Cuando mi infancia quedó atrás y los días ya no parecían eternos,
sino que se habían reducido a doce horas, o menos, empecé a pensar seriamente
en la muerte. La procesión funeraria de mi abuela, en la cual participaron la
mitad de las mujeres de Drépano, lamentándose como chorlitos, fue la que me
hizo cobrar conciencia de mi propia mortalidad. Pronto me casaría, tendría
hijos, me volvería corpulenta, vieja y fea —o delgada, vieja y fea—, y poco
después moriría. ¿Y qué dejaría tras de mí? Nada. ¿Qué me esperaba? Peor que
nada: una eterna penumbra, donde los espíritus de mis antepasados vagan por una
llanura sin relieves, parloteando como murciélagos, mis antepasados, peritos en
todas las tradiciones del pasado y el futuro, pero impedidos de beneficiarse
con ellas; dotados aún de pasiones humanas como los celos, la lujuria, el odio
y la codicia, pero impotentes para consumarlas. ¿Qué duración tiene un día,
cuando una está muerta?
Pocas noches después mi abuela se me apareció en una visión. Tres
veces salté hacia ella y traté de abrazarla, pero en las tres ocasiones se
apartó. Me sentí profundamente herida y le pregunté:
—Abuela, ¿por qué no te quedas quieta cuando trato de besarte?
—Querida —me respondió—, todos los mortales son así cuando están
muertos. Los tendones ya no contraen su carne y sus huesos, que perecen en las
crueles llamas de la pira; y el alma se aleja revoloteando como un sueño. No
creas que te amo menos, pero ya no tengo sustancia.

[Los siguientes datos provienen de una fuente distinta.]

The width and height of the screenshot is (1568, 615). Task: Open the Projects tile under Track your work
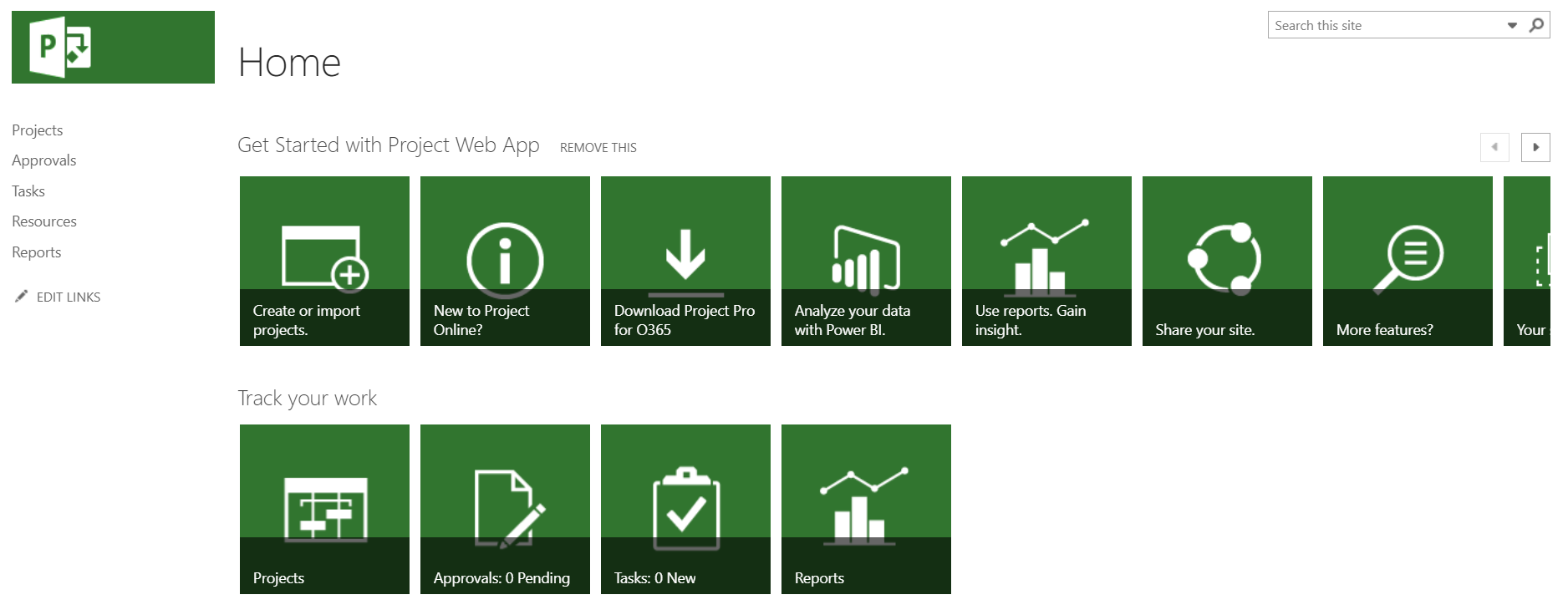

Nuestros sacerdotes nos aseguran que ciertos héroes y heroínas,
hijos de los dioses, gozan de una envidiable inmortalidad en las Islas de los
Bienaventurados, fantasía que ni los propios narradores creen. Estoy segura de
ello: no existe una verdadera vida más allá de la que conocemos, es decir, la
vida debajo del sol, la luna y las estrellas. Los muertos están muertos, aunque
ofrezcamos libaciones de sangre para que las beban sus espíritus, en la
esperanza de darles con ello una ilusión de temporal renacimiento. Y sin
embargo…
Y sin embargo, ahí están las canciones de Homero. Murió hace
doscientos años, o más, y todavía hablamos de él como si estuviera con vida.
Decimos que Homero registra —no que registró— tal y cual acontecimiento. Vive
mucho más realmente que Agamenón y Aquiles, Áyax y Casandra, Helena y
Clitemnestra, y todos los demás acerca de los cuales escribió en su epopeya
sobre la guerra troyana. Ellos son simples sombras, investidas de sustancia por
las canciones de él, las únicas que conservan la fuerza de la vida, el poder de
tranquilizar, conmover o arrancar lágrimas. Homero existe ahora, y existirá
cuando todos mis contemporáneos estén muertos y olvidados; y hasta he oído
profetizar, de forma impía, que sobrevivirá al propio padre Zeus, aunque no a
los Hados.
En mis cavilaciones sobre estas cosas, a los quince años, me volví
melancólica y reproché a los dioses por no haberme hecho inmortal; y envidié a
Homero. Por cierto que tal cosa resultaba extraña en una muchacha, y nuestra
ama Euriclea me contemplaba meneando la cabeza cuando yo vagaba, triste, por el
palacio, cabizbaja y ceñuda, en lugar de gozar como las otras niñas de mi edad.
Jamás le decía nada, pero pensaba: «Y a ti, querida Euriclea, no te queda nada
por delante, a no ser unos diez o veinte años más, durante los cuales tus
fuerzas declinarán poco a poco y tus dolores reumáticos irán en aumento, y
entonces, ¿qué? ¿Qué duración tiene un día cuando una está muerta?»
Esta preocupación mía por la muerte excusa, o por lo menos
explica, la extraordinaria decisión que adopté hace poco: asegurarme una vida
póstuma bajo el manto de Homero. Que los dioses benditos, que todo lo ven y a
quienes jamás olvido honrar, me concedan éxito en esta empresa y disimulen el
fraude. Femio el bardo ha hecho el juramento inviolable de difundir mi poema,
con lo que pagará la deuda en que incurrió la ensangrentada tarde en que, con
peligro de mi vida, lo salvé de la espada de doble filo.